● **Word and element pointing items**
___
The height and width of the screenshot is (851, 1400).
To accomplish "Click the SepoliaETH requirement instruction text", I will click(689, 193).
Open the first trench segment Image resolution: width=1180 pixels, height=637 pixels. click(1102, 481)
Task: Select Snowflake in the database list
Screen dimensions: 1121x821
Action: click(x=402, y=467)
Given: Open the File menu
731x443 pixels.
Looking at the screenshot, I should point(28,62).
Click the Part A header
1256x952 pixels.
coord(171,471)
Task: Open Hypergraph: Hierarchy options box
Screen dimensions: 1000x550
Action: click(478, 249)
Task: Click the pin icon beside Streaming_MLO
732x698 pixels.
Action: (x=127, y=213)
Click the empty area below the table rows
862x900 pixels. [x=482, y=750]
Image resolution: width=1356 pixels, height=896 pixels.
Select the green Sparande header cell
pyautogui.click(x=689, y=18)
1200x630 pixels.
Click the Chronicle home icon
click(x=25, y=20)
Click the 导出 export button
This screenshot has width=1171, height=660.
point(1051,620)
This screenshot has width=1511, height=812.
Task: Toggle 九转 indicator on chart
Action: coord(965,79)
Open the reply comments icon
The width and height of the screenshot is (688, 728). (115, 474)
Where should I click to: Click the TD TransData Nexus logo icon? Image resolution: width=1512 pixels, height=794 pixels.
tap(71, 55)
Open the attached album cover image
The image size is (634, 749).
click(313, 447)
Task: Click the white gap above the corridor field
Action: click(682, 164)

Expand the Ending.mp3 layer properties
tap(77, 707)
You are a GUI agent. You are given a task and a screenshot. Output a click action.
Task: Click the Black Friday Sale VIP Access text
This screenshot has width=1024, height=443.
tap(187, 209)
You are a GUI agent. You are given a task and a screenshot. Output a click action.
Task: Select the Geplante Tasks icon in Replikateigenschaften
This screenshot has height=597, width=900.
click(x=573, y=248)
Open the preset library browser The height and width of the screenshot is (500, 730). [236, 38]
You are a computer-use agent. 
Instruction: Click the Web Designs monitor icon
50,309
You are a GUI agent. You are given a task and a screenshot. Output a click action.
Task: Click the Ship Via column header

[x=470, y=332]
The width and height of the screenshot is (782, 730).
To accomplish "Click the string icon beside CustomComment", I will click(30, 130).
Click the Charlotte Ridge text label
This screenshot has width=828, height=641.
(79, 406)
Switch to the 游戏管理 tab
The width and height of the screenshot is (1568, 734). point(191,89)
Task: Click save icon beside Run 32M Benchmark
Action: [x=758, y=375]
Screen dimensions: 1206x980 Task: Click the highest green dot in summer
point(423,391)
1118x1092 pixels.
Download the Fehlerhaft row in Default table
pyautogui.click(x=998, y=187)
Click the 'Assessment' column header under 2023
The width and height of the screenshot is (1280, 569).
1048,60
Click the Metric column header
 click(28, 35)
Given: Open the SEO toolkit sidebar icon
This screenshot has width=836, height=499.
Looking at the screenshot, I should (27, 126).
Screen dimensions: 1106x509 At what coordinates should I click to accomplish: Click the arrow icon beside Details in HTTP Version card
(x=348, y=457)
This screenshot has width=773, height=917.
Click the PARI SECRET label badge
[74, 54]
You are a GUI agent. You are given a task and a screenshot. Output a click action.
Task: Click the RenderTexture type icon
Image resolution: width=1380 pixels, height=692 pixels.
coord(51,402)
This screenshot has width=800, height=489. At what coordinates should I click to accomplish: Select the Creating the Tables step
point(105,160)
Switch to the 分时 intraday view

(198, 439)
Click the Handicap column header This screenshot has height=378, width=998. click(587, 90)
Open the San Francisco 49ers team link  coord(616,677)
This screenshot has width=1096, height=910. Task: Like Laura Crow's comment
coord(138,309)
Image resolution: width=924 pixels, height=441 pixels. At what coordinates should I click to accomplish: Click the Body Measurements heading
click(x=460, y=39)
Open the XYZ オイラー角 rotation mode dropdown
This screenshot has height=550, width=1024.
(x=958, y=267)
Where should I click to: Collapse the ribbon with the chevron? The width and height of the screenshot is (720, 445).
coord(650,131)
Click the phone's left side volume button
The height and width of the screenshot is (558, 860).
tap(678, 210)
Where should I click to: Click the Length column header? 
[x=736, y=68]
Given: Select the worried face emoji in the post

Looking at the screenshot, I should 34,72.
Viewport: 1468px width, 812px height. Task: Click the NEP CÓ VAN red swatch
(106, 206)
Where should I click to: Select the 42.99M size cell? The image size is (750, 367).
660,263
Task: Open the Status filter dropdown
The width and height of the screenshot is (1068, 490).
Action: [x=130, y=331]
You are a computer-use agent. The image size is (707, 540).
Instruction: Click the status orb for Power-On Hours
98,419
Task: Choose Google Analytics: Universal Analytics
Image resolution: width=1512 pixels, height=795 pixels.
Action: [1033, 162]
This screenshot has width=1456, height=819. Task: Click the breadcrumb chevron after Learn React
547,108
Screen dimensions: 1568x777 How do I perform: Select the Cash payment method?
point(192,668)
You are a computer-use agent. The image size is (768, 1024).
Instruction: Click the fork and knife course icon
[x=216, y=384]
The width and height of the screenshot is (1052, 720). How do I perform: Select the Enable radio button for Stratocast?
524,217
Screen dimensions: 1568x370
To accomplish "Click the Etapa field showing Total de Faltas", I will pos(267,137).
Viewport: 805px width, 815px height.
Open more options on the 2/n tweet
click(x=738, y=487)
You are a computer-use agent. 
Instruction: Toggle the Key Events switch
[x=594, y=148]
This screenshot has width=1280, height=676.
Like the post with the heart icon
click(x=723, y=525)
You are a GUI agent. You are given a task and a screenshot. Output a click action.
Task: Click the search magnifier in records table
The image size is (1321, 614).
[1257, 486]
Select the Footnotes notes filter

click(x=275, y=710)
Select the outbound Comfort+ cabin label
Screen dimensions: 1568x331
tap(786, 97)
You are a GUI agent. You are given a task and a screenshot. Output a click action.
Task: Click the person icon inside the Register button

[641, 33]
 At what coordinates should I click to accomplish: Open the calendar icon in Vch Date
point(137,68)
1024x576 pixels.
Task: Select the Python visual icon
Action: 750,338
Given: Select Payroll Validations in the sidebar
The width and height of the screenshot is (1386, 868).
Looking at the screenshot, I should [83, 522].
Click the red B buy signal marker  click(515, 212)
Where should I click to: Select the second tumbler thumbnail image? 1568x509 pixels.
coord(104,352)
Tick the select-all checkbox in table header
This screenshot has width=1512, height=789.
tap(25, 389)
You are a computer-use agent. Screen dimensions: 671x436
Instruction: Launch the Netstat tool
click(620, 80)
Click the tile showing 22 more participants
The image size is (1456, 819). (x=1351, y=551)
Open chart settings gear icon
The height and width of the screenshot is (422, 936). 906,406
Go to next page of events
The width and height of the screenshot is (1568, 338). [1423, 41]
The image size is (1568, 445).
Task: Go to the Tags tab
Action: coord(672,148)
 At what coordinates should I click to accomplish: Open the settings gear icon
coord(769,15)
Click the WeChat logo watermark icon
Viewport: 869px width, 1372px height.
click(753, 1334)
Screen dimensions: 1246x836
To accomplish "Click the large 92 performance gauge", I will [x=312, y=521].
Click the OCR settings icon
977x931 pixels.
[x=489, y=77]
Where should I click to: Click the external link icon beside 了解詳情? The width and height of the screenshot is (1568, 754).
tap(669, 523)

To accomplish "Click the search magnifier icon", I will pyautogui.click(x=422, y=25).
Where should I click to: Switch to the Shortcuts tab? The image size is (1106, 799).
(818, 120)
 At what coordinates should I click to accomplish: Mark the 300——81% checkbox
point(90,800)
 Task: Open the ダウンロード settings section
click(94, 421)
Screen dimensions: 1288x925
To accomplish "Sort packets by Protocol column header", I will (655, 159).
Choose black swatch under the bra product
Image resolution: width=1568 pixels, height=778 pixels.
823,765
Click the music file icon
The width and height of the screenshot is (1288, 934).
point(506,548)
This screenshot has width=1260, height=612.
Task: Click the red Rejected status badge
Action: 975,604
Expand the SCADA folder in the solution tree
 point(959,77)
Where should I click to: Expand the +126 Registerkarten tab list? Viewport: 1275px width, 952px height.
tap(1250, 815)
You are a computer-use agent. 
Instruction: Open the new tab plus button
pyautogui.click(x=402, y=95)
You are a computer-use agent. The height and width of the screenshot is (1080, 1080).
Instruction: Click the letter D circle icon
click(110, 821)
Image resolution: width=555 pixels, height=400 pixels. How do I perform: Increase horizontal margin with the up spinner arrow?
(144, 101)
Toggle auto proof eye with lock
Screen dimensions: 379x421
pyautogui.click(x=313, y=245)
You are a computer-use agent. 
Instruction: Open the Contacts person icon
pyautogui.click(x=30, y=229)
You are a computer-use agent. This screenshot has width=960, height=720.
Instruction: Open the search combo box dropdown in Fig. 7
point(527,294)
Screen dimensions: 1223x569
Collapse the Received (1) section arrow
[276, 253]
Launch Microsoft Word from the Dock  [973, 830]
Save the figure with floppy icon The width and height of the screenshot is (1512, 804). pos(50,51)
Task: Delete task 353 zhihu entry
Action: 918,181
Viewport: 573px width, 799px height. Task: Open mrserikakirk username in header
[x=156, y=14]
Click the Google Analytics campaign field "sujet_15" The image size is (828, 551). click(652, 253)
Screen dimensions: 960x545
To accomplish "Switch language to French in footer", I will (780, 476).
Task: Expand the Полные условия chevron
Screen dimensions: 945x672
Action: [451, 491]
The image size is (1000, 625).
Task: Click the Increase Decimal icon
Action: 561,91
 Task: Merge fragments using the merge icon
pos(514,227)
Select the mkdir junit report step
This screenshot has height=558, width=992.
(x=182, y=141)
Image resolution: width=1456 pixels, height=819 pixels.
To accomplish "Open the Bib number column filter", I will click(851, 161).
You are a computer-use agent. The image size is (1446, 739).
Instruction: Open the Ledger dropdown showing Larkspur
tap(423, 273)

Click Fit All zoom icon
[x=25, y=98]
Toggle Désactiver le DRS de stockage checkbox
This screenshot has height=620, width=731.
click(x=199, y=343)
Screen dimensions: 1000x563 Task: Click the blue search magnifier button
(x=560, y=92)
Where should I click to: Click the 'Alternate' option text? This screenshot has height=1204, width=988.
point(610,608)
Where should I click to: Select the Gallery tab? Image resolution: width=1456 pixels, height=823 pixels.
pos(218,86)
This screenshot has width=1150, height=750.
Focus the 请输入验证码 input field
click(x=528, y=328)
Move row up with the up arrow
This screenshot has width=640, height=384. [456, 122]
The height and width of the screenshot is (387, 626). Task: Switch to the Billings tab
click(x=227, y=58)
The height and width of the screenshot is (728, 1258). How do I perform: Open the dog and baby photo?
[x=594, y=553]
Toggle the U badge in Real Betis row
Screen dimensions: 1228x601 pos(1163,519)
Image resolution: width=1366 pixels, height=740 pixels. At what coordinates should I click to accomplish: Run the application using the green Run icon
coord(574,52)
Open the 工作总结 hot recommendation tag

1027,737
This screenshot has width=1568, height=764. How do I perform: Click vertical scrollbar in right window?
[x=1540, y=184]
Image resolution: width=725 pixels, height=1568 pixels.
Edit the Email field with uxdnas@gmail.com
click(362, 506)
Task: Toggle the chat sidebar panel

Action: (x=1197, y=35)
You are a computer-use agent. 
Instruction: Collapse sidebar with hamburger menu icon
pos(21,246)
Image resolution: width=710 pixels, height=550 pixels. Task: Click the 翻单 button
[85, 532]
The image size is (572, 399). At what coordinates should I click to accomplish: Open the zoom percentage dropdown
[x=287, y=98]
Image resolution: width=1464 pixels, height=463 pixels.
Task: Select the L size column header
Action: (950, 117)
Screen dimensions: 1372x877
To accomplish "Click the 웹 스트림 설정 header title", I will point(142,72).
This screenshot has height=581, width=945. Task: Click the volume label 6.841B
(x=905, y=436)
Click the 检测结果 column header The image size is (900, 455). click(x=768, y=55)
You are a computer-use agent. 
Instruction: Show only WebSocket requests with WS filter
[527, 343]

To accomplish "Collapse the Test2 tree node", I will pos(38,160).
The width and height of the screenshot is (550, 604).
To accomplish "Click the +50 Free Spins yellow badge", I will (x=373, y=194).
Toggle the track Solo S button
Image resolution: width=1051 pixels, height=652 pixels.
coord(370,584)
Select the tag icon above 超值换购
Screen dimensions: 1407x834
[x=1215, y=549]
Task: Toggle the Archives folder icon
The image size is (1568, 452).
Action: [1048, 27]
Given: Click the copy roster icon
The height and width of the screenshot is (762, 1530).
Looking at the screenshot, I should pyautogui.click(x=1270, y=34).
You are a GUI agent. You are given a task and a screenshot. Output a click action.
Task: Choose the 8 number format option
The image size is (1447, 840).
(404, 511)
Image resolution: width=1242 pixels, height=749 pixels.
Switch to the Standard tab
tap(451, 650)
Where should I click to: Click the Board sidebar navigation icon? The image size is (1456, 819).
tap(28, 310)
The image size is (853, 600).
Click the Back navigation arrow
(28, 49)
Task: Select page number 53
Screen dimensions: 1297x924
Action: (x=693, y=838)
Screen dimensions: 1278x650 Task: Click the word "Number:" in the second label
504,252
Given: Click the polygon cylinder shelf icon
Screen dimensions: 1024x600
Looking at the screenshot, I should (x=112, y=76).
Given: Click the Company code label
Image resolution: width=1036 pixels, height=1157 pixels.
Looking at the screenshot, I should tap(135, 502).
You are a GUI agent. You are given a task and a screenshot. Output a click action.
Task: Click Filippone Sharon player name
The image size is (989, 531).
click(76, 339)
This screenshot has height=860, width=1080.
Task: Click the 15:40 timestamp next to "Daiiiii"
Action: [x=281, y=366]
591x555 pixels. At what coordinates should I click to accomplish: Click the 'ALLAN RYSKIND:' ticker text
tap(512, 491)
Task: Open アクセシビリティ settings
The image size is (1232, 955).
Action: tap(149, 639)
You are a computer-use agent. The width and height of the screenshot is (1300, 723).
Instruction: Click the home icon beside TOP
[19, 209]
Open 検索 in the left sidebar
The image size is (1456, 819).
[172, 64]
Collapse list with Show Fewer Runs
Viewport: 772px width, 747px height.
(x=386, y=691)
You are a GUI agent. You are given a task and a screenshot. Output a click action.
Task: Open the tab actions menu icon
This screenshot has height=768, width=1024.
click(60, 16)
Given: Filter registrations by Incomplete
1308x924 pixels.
___
● **WORK REQUIRED**
Turn the items above into a numbered list, beginning at the first line and stopping after the line that contains "Action: click(x=402, y=467)". Leave out any blank lines.

● **PROBLEM SOLUTION**
1. The height and width of the screenshot is (851, 1400).
2. To accomplish "Click the SepoliaETH requirement instruction text", I will click(689, 193).
3. Open the first trench segment Image resolution: width=1180 pixels, height=637 pixels. click(1102, 481)
4. Task: Select Snowflake in the database list
5. Screen dimensions: 1121x821
6. Action: click(x=402, y=467)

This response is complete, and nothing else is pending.